** Assignment **
Across the whole listing, state how many lines include "computer". Add nothing to that number.

** Information provided **
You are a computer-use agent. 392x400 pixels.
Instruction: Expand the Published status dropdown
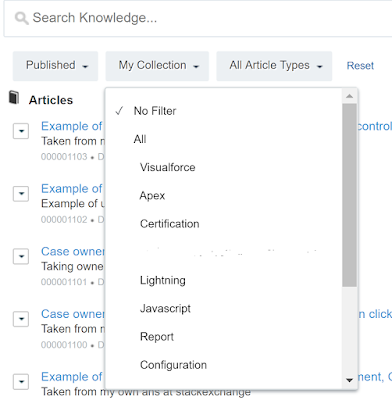[x=55, y=66]
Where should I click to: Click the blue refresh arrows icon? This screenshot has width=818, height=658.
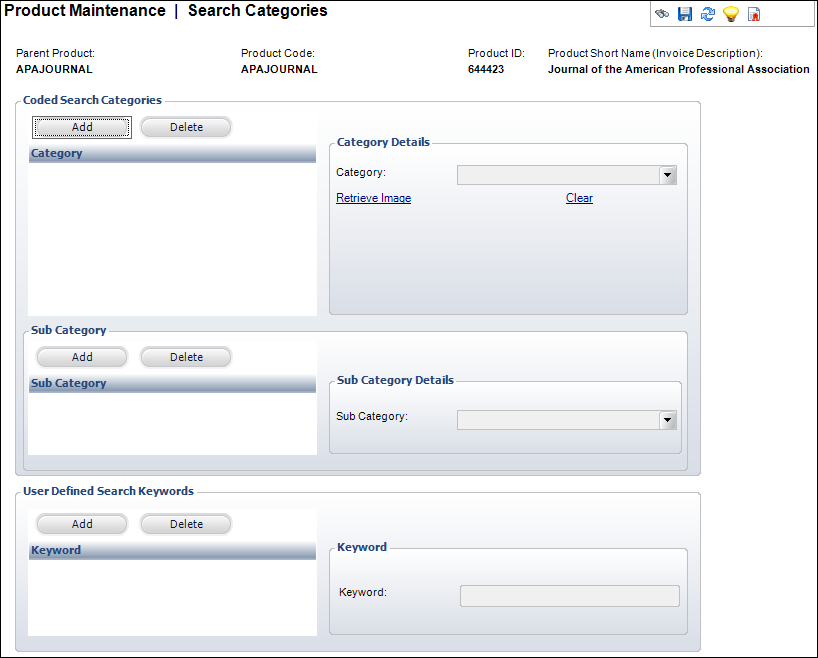tap(707, 14)
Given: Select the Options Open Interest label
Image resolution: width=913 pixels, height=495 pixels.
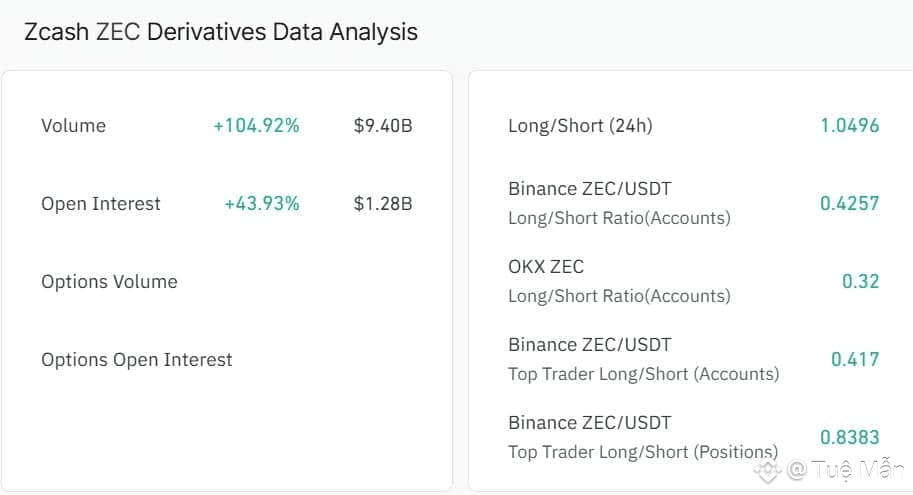Looking at the screenshot, I should [137, 360].
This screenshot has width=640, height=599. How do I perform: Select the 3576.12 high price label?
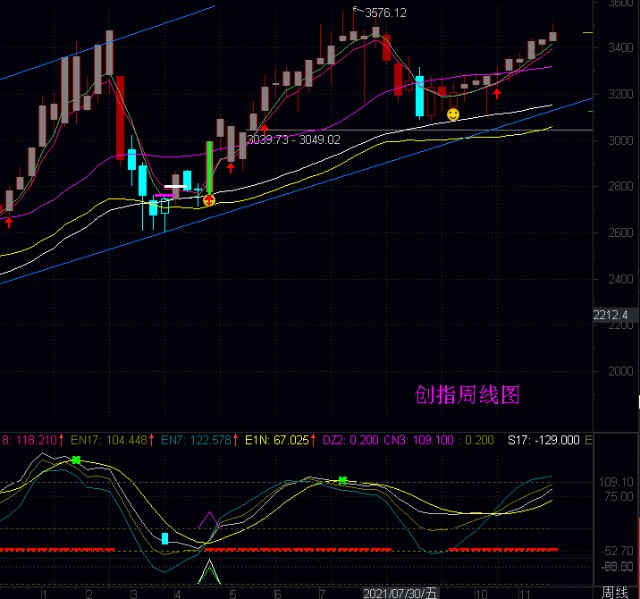click(386, 13)
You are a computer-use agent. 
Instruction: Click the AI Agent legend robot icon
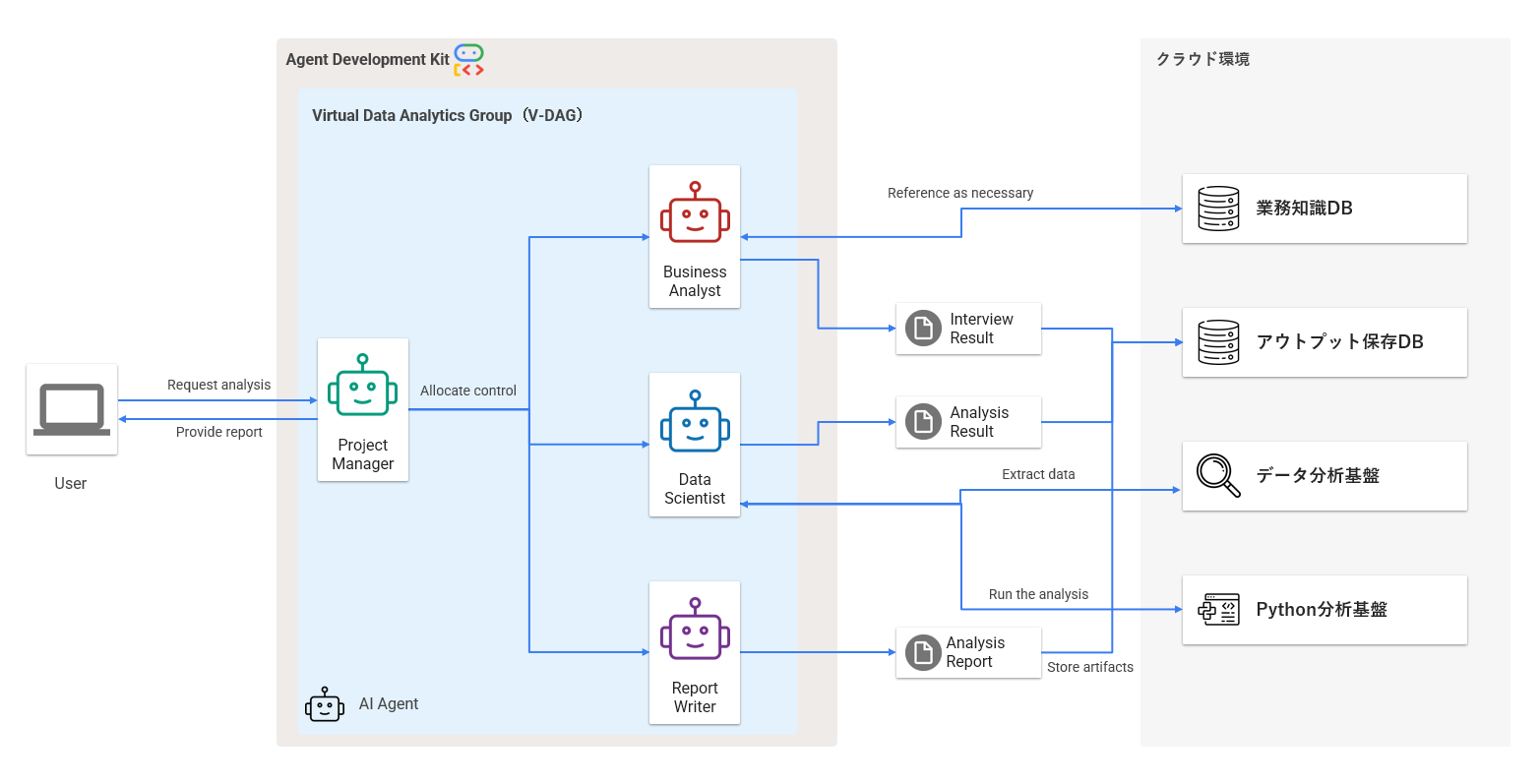[325, 704]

** Exercise output **
2